▸ Input material
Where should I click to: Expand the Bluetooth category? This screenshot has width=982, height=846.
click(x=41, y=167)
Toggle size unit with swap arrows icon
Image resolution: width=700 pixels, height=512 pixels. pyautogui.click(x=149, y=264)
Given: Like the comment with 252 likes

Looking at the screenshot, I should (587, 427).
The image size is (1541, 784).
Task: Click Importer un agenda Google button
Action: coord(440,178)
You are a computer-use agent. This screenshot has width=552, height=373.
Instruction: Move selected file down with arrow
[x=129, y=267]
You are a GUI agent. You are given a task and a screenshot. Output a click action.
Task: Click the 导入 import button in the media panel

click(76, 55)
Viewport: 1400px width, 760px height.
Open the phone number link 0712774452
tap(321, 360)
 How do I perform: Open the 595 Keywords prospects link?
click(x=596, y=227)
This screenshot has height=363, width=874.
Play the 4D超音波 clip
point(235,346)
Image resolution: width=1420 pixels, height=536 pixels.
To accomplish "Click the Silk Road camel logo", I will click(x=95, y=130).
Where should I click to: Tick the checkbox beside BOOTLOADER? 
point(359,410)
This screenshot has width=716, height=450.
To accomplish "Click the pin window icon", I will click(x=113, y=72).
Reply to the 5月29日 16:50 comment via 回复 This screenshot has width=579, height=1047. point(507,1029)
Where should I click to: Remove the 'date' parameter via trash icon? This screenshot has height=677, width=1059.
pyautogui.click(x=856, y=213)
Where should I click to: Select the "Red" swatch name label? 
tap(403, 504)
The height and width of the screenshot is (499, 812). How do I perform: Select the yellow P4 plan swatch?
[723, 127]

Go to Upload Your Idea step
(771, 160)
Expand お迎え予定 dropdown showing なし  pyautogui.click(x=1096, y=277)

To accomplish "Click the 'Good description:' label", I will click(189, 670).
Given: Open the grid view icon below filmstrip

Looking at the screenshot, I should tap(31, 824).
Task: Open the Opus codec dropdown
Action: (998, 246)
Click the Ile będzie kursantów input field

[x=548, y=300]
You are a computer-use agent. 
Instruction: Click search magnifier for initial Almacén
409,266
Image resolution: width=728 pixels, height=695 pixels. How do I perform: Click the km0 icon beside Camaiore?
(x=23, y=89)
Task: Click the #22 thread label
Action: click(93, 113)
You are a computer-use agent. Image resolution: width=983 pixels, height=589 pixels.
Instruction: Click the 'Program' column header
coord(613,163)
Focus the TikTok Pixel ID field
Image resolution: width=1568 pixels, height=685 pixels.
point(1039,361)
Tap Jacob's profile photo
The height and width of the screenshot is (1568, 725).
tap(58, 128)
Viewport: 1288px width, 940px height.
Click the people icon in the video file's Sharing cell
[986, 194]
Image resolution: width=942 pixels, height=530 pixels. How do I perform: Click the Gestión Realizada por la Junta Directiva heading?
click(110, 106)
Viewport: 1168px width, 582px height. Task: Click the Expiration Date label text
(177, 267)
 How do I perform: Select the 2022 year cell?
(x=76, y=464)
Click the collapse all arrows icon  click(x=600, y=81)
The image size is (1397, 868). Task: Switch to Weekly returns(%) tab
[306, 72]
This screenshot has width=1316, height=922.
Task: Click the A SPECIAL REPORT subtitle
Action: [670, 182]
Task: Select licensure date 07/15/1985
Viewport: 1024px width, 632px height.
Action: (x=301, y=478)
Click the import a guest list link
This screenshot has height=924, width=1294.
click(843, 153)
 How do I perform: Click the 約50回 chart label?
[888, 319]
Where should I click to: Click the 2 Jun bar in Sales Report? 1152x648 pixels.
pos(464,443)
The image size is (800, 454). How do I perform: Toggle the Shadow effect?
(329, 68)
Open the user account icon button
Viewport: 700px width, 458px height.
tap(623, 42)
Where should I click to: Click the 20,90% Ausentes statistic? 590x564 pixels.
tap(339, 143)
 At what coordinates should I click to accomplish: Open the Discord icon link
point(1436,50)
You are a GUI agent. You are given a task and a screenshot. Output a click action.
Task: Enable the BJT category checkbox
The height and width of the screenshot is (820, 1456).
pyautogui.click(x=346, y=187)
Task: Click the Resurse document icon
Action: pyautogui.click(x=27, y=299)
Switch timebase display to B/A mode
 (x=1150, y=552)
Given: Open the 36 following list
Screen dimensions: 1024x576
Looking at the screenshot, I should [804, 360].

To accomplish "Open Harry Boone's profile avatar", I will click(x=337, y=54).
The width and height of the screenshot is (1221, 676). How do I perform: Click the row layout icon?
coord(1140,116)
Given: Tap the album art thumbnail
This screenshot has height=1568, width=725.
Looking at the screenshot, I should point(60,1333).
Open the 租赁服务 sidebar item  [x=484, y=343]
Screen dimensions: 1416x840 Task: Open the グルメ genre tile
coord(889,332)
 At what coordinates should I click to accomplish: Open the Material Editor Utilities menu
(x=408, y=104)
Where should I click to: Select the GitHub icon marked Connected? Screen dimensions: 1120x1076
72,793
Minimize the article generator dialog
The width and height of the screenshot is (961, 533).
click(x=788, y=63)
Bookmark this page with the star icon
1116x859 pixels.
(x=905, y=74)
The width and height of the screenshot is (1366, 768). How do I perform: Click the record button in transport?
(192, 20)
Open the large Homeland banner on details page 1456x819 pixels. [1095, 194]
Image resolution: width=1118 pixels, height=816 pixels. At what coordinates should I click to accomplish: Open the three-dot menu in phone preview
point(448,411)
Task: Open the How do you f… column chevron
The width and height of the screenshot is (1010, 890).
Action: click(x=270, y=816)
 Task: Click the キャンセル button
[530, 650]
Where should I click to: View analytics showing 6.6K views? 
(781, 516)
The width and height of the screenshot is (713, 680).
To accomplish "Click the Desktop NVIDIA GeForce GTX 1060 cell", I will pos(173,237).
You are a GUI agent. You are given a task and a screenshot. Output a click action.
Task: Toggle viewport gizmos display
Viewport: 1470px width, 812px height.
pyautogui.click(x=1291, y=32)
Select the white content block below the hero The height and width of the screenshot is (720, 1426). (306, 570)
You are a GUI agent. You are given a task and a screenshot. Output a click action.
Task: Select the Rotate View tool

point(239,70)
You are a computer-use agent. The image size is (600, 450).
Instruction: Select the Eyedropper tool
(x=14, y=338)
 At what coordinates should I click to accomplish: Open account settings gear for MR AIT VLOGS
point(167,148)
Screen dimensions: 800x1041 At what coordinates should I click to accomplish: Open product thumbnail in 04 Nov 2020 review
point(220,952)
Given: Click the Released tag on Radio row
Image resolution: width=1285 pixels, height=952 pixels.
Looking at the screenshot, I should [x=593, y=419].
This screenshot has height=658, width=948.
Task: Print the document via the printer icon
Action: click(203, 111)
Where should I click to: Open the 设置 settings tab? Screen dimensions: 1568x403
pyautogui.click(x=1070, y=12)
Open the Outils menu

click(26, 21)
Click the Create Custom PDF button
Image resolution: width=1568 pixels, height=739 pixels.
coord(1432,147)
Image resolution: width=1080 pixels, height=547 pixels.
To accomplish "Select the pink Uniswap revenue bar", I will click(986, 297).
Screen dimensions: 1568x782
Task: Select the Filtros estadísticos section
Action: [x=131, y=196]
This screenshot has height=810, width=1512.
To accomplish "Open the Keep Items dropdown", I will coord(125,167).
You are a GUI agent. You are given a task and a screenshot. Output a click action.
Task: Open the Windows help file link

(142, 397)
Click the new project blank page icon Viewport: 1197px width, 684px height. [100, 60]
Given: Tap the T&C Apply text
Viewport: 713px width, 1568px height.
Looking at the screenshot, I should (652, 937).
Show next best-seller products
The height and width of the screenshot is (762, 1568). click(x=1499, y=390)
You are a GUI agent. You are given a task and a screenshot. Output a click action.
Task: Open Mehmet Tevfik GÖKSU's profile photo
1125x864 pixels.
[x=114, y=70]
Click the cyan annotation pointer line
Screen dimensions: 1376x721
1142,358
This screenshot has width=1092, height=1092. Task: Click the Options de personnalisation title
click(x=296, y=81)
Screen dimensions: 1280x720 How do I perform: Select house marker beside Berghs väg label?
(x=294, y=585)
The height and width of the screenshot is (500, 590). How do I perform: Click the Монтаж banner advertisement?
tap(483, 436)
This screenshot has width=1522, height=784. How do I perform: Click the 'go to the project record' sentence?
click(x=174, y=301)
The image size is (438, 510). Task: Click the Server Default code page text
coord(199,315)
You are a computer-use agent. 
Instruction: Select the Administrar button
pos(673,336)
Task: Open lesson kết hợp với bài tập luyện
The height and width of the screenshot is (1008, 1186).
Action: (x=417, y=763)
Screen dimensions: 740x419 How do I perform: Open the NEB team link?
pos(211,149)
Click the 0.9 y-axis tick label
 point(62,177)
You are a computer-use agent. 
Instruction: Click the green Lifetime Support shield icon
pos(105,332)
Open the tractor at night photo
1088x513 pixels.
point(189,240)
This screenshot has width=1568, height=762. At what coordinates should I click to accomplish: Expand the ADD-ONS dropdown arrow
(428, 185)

▸ The task
If a line in the data above includes the string "list", copy it.

▸ Solution below
Click the import a guest list link
Given: Open the 36 following list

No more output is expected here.